The outcomes revealed substantial heterogeneity in neutralization capacities among participants. For instance, certain pediatric serum samples exhibited robust neutralization against virtually all examined strains, whereas others demonstrated markedly diminished activity. Adult samples tended to display more uniform immunity profiles, yet notable individual discrepancies persisted. Collectively, the strongest neutralization was observed in a particular group of children, aligning with the notion that antibody responses peak against strains encountered early in life. Additionally, children’s higher susceptibility to flu might result in more frequent recent immune stimulation. These observations underscore the profoundly individualized nature of flu immunity.
To explore the implications of such variability for viral evolution, the investigators correlated neutralization titers with the proliferation rates of individual strains throughout the 2023 flu season.
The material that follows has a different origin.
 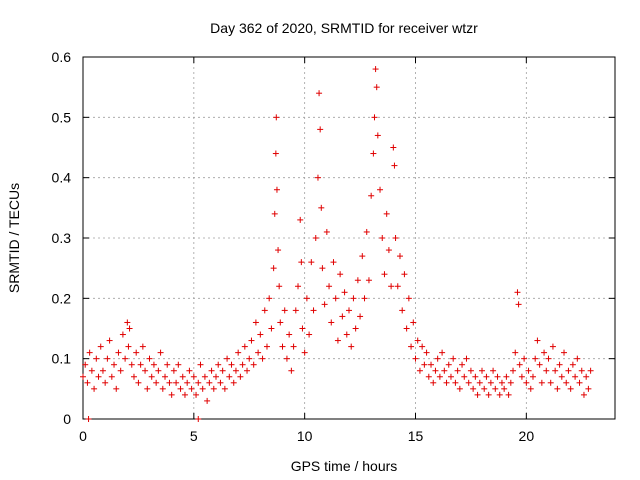 I want to click on x-axis-label: GPS time / hours, so click(x=344, y=466).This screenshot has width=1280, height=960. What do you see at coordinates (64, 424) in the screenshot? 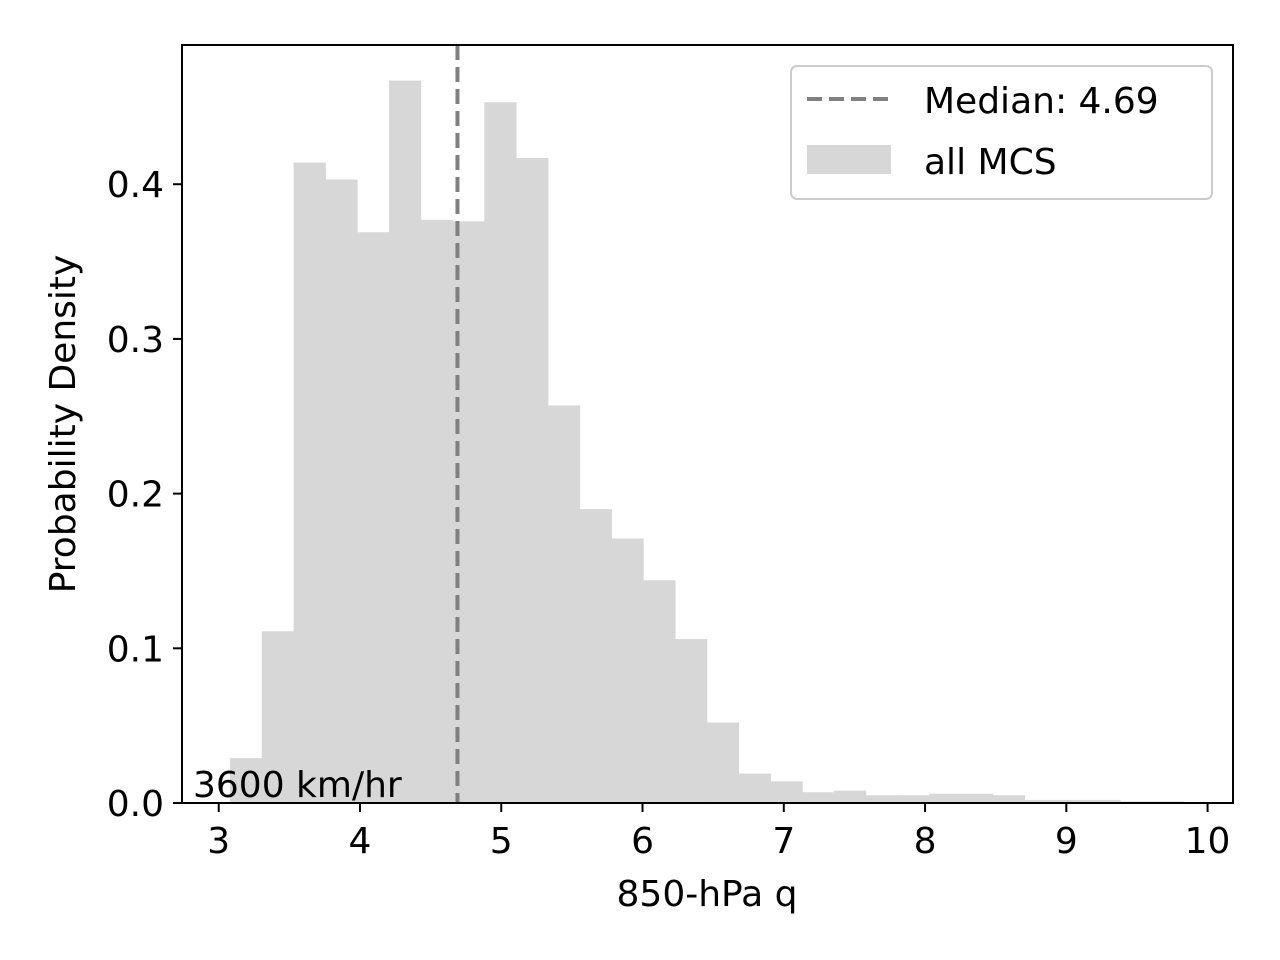
I see `y-axis-title: Probability Density` at bounding box center [64, 424].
Employing a statistical tool known as multinomial logistic regression, they examined shifts in strain frequencies within the human population over time, juxtaposing these against the proportion of serum samples exhibiting suboptimal neutralization titers for each strain.
Their analysis indicated that strains achieving the greatest prevalence were precisely those capable of evading neutralization in a broader segment of the tested sera. In particular, viral strains proliferated more rapidly when a substantial percentage of individuals possessed titers falling below critical thresholds, signifying inadequate protective immunity. These results affirm that expansive sequencing-driven neutralization assessments can illuminate the mechanisms driving flu virus evolution.
Notably, this correlation was evident only when assessing individual serum samples, not when sera were combined into pools. Certain virus monitoring protocols rely on pooled sera to gauge collective immunity; however, this study suggests that such aggregated data may overlook the spectrum of individual immune variabilities.
“Our results emphasize that heterogeneity in immune responses at the individual level, rather than mere population averages, critically shapes the dominance of specific flu strains,” states Loes.
Although the research encompassed an extensive array of titer evaluations, the authors acknowledge constraints related to the geographic and demographic scope of sample collection. Pediatric specimens were predominantly sourced from a Seattle hospital, while adult samples originated from vaccinated groups in Philadelphia and Australia. Thus, the dataset might not comprehensively mirror worldwide immunity landscapes.
“Even so, this represents one of the most substantial datasets connecting human antibody responses to the population-level success of influenza strains,” remarks senior author and HHMI Investigator Jesse Bloom, Professor in the Basic Sciences Division and Herbold Computational Biology Program at Fred Hutch Cancer Center, as well as Affiliate Professor of Genome Sciences at the University of Washington. “It establishes a foundational framework for comprehending how varied immune backgrounds influence viral adaptation. These techniques have the potential to enhance current surveillance infrastructures and guide vaccine formulation strategies by delivering nuanced perspectives on community immunity profiles.”